How does the Situation Centre support the business under high load conditions?
Our main objective is to ensure the continuity of key business processes. To do this, we actively apply three principles: redundancy, standardization, and automation.
First, we have disaster recovery plans (DRPs) that are regularly updated and tested. We test not only the recovery process itself, but also its speed to ensure that downtime is minimized.
Secondly, we standardized all processes. This applies not only to incident and emergency management processes, but also to related tasks such as procurement or change requests and problem management. This approach eliminates errors and reduces the time required to complete typical operations.
Finally, automation. We have implemented tools that not only track incidents, but also help us manage them. For example, notifying responsible employees about the beginning and end of an emergency within 15 minutes, which allows you to quickly inform the business about the current status.
What skills does your team need to provide this high level of service?
Working in the Situation Centre requires high stress tolerance, excellent analytical skills and a deep understanding of infrastructure. However, even these qualities are not enough if there is no well-developed system for training new employees.
We have developed detailed instructions for all processes and implemented a mentoring system. This allowed to significantly reduce the training time of a newcomer and quickly engage him/her in work.
In addition, teamwork is important. Every specialist knows that in case of a complex incident he/she can count on the support of colleagues.
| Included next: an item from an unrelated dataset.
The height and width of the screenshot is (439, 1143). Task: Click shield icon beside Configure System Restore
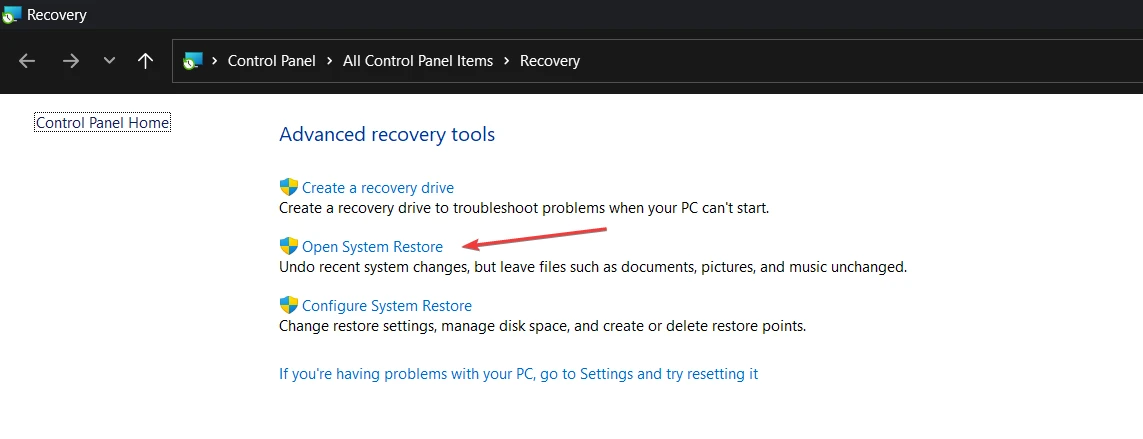tap(289, 305)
This mutual exchange is one of the key factors for the successful operations of the Centre.
What is the role of automation in IT processes management?
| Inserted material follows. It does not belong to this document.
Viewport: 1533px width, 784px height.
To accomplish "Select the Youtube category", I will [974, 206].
Automation is not just a tool but it is a basis of the Situation Centre operations. We automated the majority of routine processes letting our team focus on complex tasks.
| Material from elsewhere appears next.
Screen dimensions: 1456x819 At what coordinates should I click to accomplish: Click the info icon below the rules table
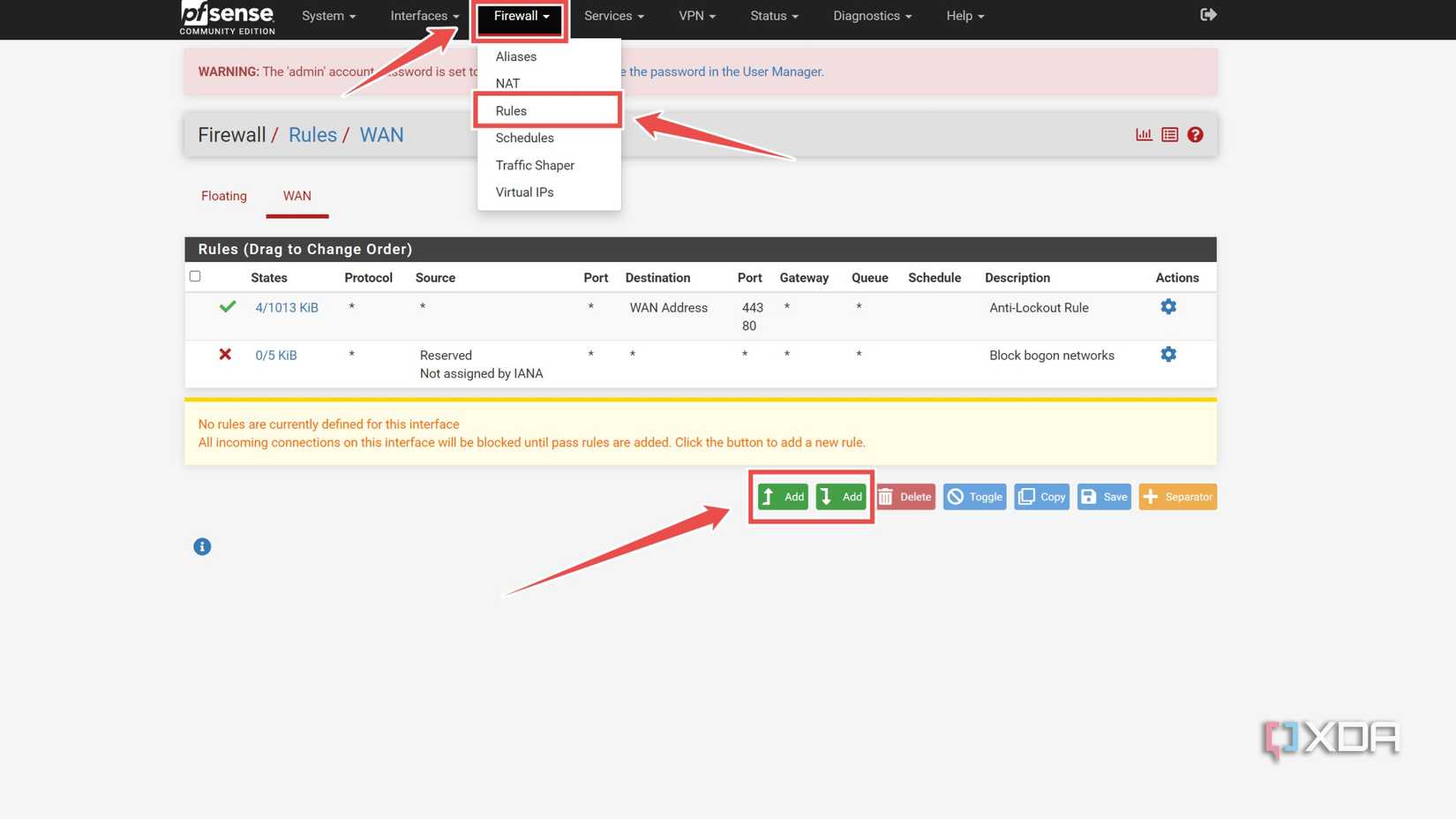(201, 546)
For example, we use diagnostics scripts to analyse a problem and they propose ways to handle it. It helps minimise diagnostics time and time to resolve incidents.
Automated systems of change, problems and procurement management also integrated into our infrastructure. This not only improves accuracy, but also speeds up the task execution.
What achievements do you consider the most important ones?
The main achievement for us is the stable operation of the Centre in 24/7 mode. We launched the first support line, organized monitoring and achieved impressive results: the level of satisfaction of our services reached 98%.
We also reduced the response time for incidents: 25% of tickets are resolved in the first hour, 50% are resolved on the day of the ticket. Increased rebuilding speed after incidents, keeping minimum downtime for the business: we need less than 45 minutes for a complete system recovery. We have also reduced the number of emergencies due to proactive work - in the last year this number decreased by 30%.
It is important to note, we have a clear understanding of how to anticipate and address issues before they affect the business. We have also improved the level of alerting, which allows our users to be aware of all changes and increases their confidence in what we are doing.
What are the directions of development of the Centre you see for the coming years?
In the near future, they are further automation of processes and integration of new analytical tools. We are striving to increase the proactivity of the Centre so that the business can be sure: its support is not just a quick reaction, but the complete elimination of any risks before they arise.
Separate direction is launching a project based on artificial intelligence, which will help to predict emergencies and reduce the number of tickets. This tool will allow us analyse data even more accurately, identify latent dependencies and take preventive measures.
The Situation Centre continues developing, but it has already become an important tool in supporting the business in a high-load and constant changing environment. Ambitious plans require a lot of effort, and we are sure that they will bring results that are even more impressive!